Identità ispanoamericana

Mondo

Nel recente Convegno sul ladino, la lingua parlata dagli ebrei sefarditi, è stato ricordato che con la diaspora dalla penisola iberica (Spagna e Portogallo, Sefarad) gli ebrei non solo si diffusero verso i paesi del bacino mediterraneo e il nord dell’Europa, ma anche il Nuovo Mondo, da poco scoperto, fu meta di ondate di profughi che vi trovarono rifugio. Anche se è un fenomeno ancora non molto studiato, pare che questi judios fossero i primi bianchi di origine europea stanziati in America.
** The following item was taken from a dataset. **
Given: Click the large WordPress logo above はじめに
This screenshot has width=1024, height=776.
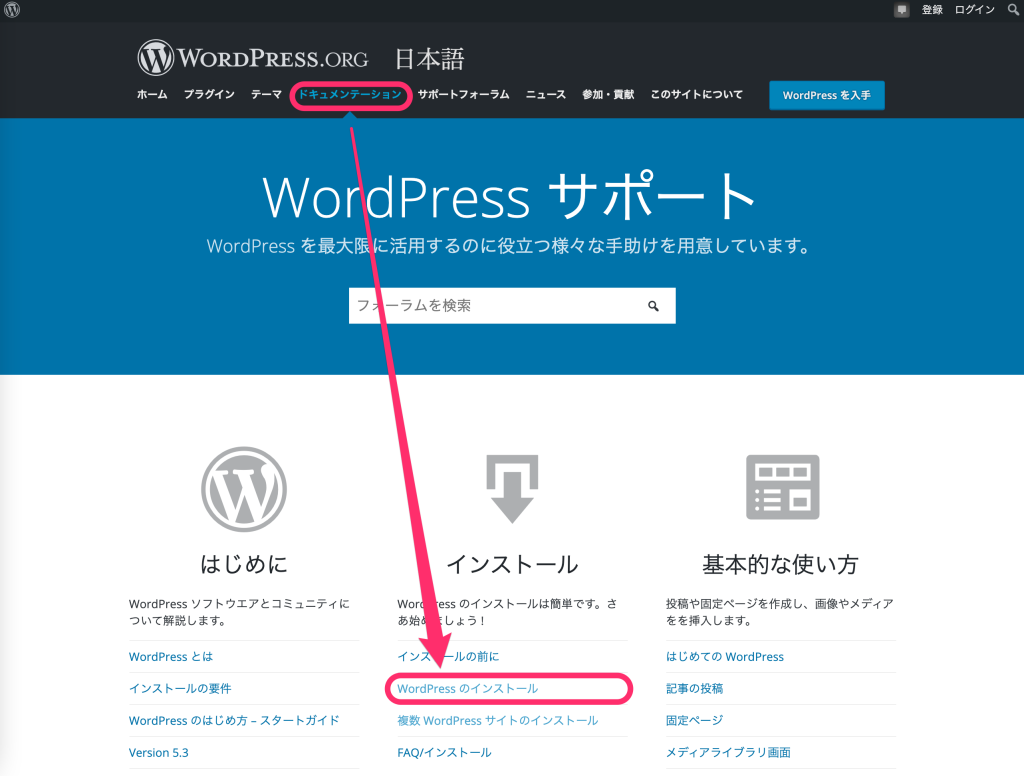Looking at the screenshot, I should pyautogui.click(x=243, y=489).
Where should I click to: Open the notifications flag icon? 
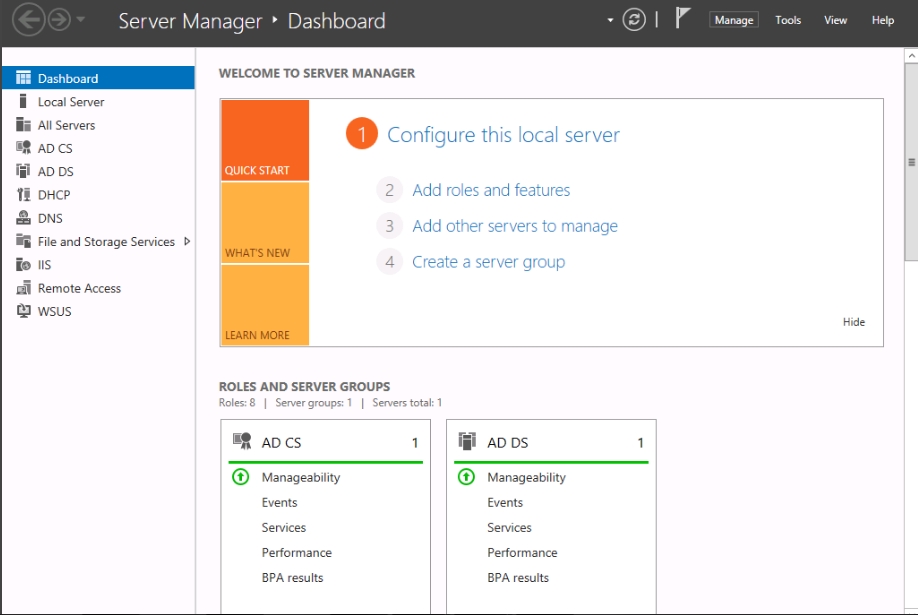(x=683, y=19)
Nel primo secolo dopo la cacciata, molti “cripto-ebrei” emigrarono infatti, al seguito delle truppe della conquista, alla volta della Nuova Spagna (Nueva Espana), ossia i territori coloniali dell’impero spagnolo: l’attuale Messico, l’America Centrale, nonché quasi tutti gli States sud occidentali (California, Nevada, Utah, Colorado, Wyoming, Arizona, Nuovo Messico e Texas), territori che resteranno di dominio spagnolo fino al 1821.
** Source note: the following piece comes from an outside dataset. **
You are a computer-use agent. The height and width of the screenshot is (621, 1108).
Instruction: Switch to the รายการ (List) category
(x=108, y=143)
Anche oltremare vigeva il Tribunale dell’Inquisizione che, sorto in Spagna nel XV° secolo, fu formalmente istituito in Messico nel 1571. Dopo un periodo iniziale di estrema durezza, venne decretato che l’Inquisizione non avrebbe avuto alcuna autorità sugli Indios, né giurisdizione alcuna sugli ebrei. Tuttavia al Sant’Uffizio era demandata la responsabilità di garantire che una volta convertiti – volontariamente o con la forza –
questi “conversos” e i loro discendenti non scivolassero di nuovo nella loro antica fede. E se si eccettuano i periodi di persecuzioni (attorno al 1580 e 1590 e più tardi ancora intorno al 1640) molti di questi “marranos” poterono vivere relativamente tranquilli e nel benessere e praticare le loro tradizioni in modo discreto nel segreto delle loro case.
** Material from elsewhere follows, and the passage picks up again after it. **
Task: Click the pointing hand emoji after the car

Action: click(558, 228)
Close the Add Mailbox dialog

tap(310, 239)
L’ultimo e più sorprendente capitolo di questa storia è che da alcuni decenni molte famiglie di origine iberica, ufficialmente cattoliche, hanno scoperto di avere radici sefardite, di essere cioè discendenti da quegli antichi marrani che erano sfuggiti all’inquisizione locale. Riemergono alla memoria, come raccontano alcuni dei protagonisti di questo ritorno alle origini, episodi inconsueti di usanze “strane” che si erano tramandate ed erano sopravvissute fino ad oggi: il non viaggiare di sabato ad esempio, l’accensione delle candele il venerdì sera, l’evitare di mangiare maiale, o addirittura la stella di Davide incisa sulle pietre tombali. Si tratta di prove aneddotiche che non avrebbero forse sostanza se non fossero suffragate da recenti ricerche storiche e progressi nei test del DNA che rivelano l’importante ruolo avuto dai cripto-ebrei e dai loro discendenti nella colonizzazione spagnola del sud-ovest americano.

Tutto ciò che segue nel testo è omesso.